> [Work to complete]:
Find each line below containing the word "computer" and copy it.

====================

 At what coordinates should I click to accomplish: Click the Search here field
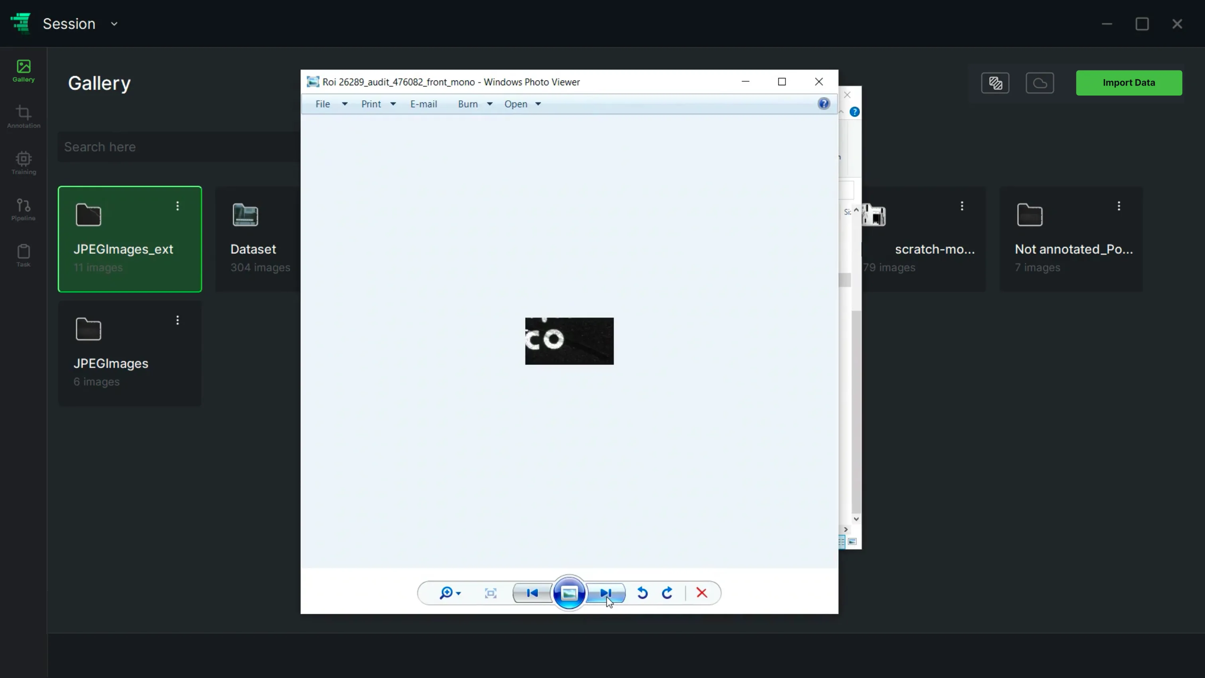(x=179, y=147)
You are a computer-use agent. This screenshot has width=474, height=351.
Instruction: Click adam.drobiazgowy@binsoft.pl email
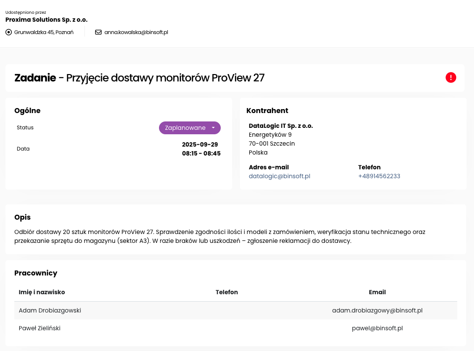(377, 311)
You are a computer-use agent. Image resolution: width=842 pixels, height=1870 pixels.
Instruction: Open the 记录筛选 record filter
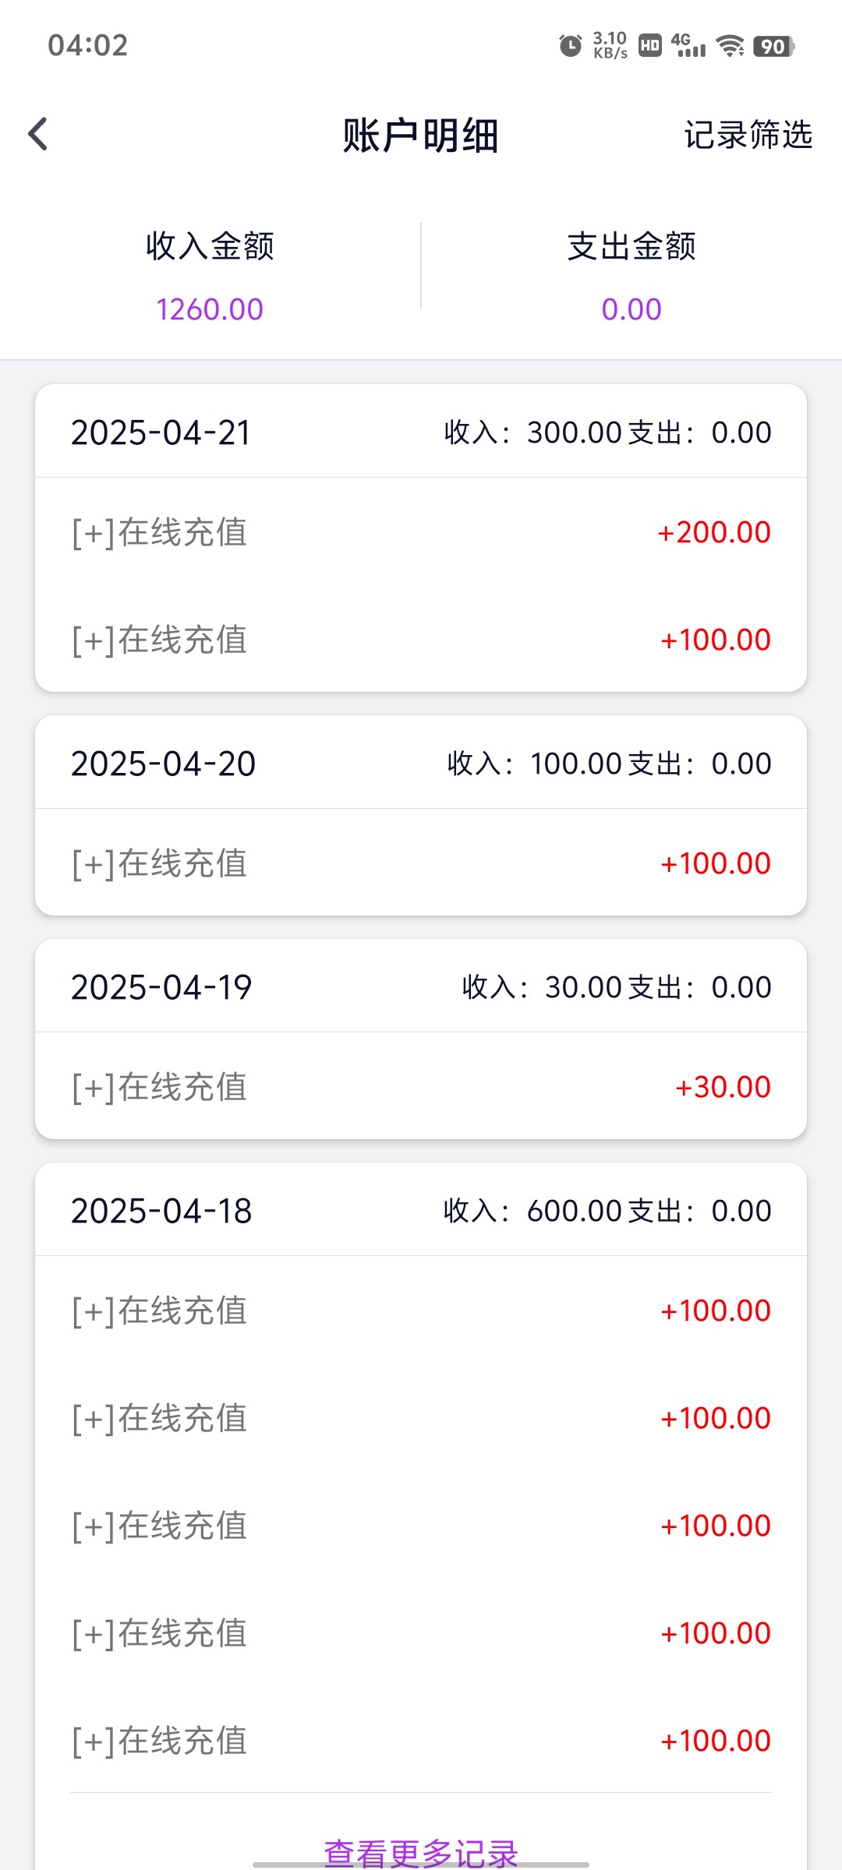point(748,135)
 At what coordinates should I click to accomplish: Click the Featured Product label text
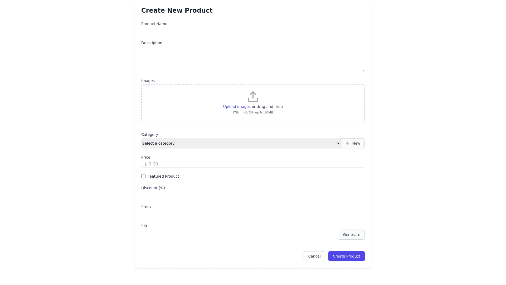163,176
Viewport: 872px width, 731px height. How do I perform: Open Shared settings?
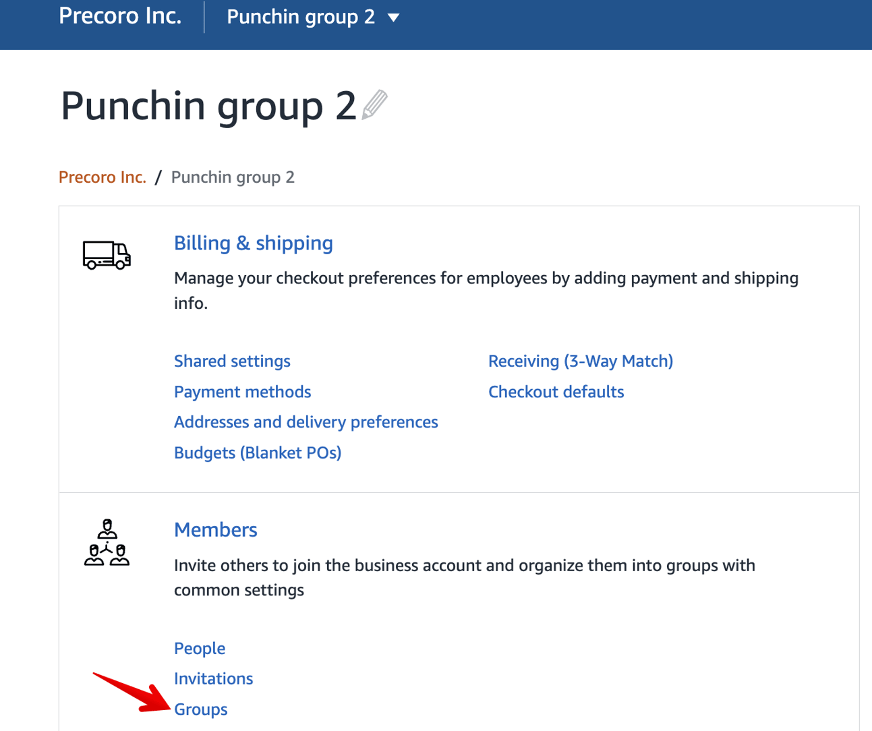232,361
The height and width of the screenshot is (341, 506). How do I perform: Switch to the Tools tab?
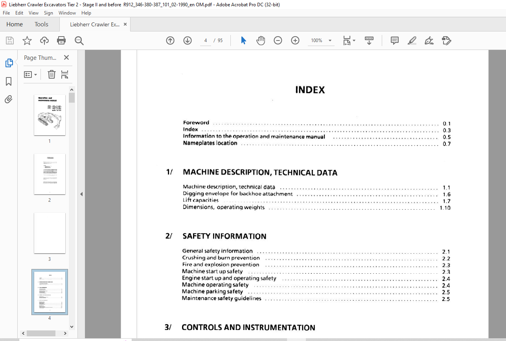[41, 24]
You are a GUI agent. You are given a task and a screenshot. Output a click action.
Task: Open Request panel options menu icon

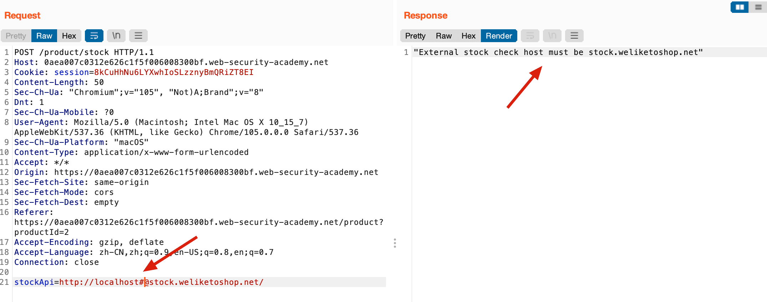tap(138, 36)
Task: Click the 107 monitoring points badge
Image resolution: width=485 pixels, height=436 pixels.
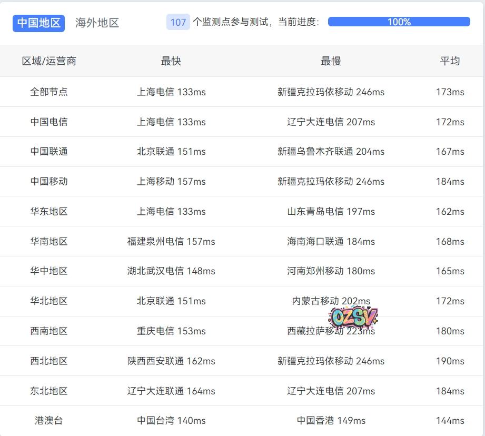Action: [x=178, y=22]
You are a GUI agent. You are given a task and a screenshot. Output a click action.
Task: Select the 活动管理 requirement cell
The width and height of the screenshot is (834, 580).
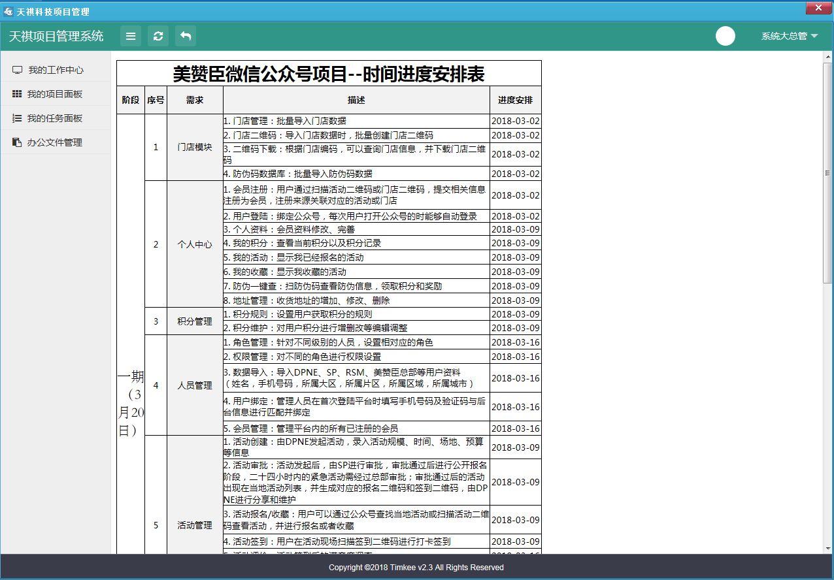(x=194, y=524)
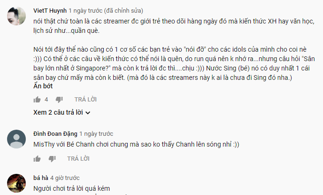Open '1 ngày trước (đã chỉnh sửa)' timestamp
323x195 pixels.
click(x=106, y=10)
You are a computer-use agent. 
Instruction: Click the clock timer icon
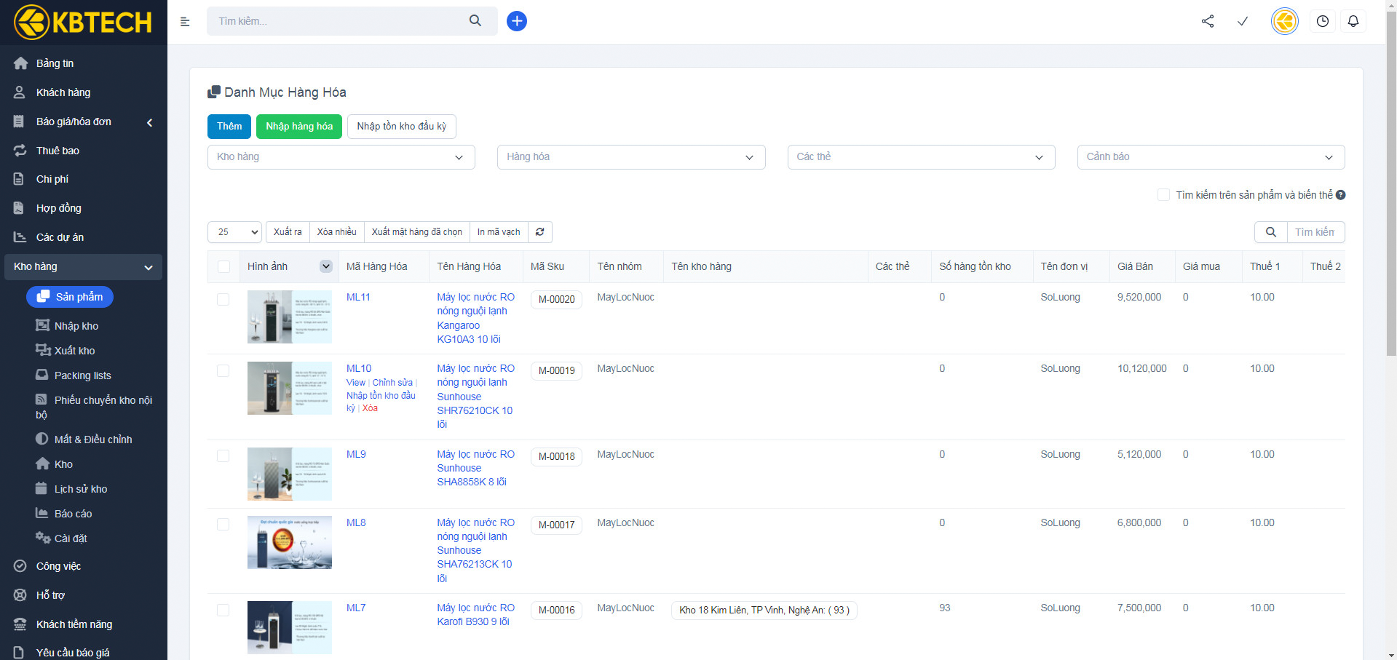tap(1322, 21)
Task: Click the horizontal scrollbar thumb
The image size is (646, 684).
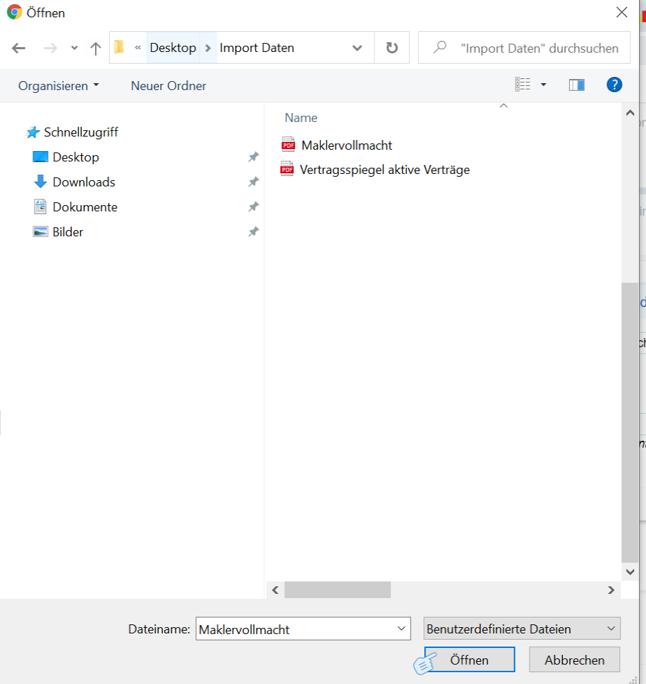Action: [x=337, y=590]
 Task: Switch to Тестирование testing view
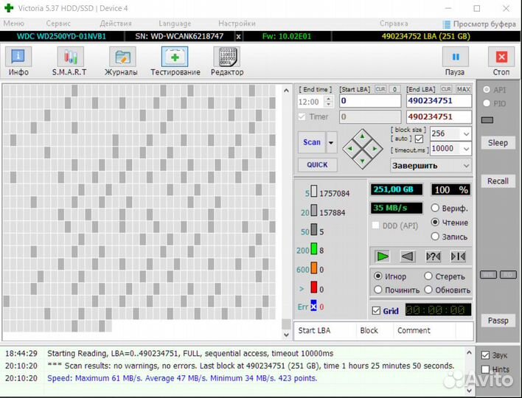coord(175,59)
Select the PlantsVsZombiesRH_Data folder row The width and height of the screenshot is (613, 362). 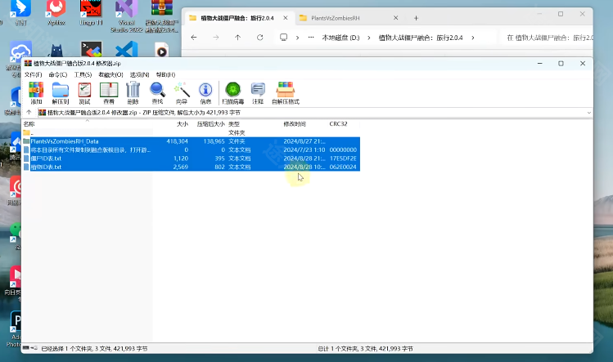coord(65,141)
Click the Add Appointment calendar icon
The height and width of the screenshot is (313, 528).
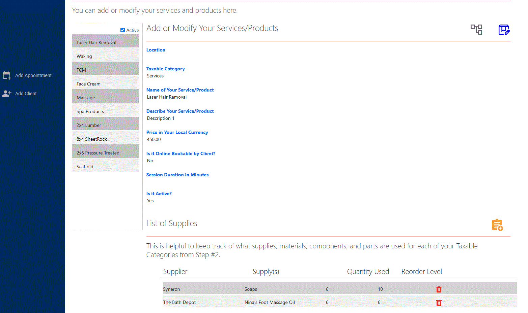click(x=7, y=75)
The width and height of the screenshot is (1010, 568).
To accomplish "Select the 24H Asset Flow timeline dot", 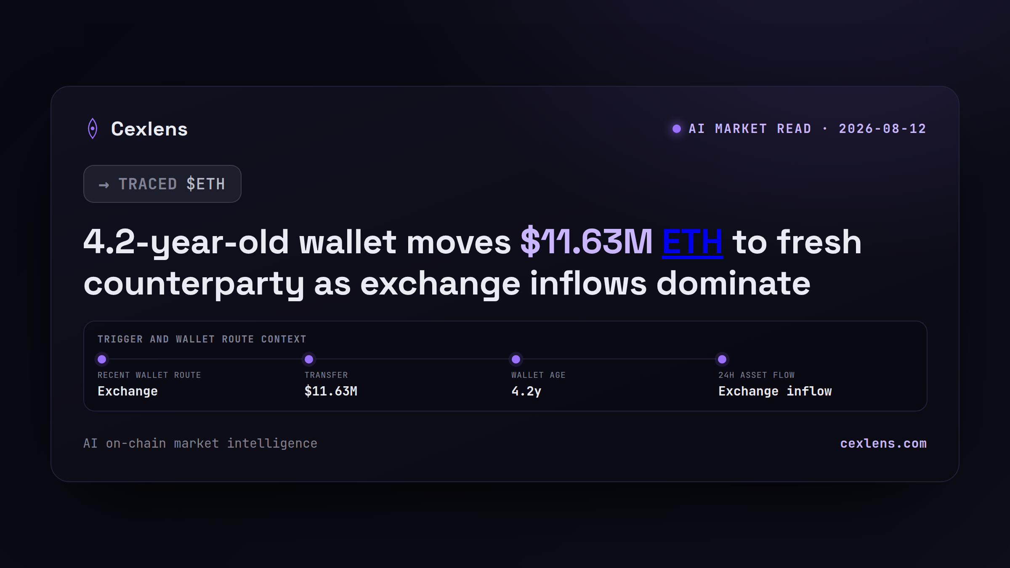I will tap(722, 359).
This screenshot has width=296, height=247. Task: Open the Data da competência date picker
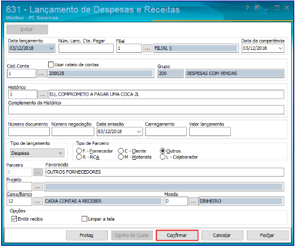click(280, 48)
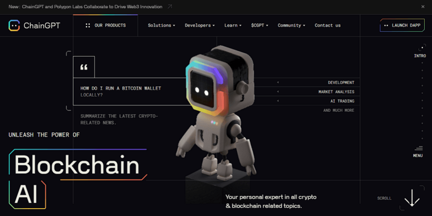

====================

> [Exercise response]:
You are a computer-use agent. This screenshot has width=474, height=351.
You are a computer-use agent. Image resolution: width=842 pixels, height=1870 pixels.
You are a computer-use agent. 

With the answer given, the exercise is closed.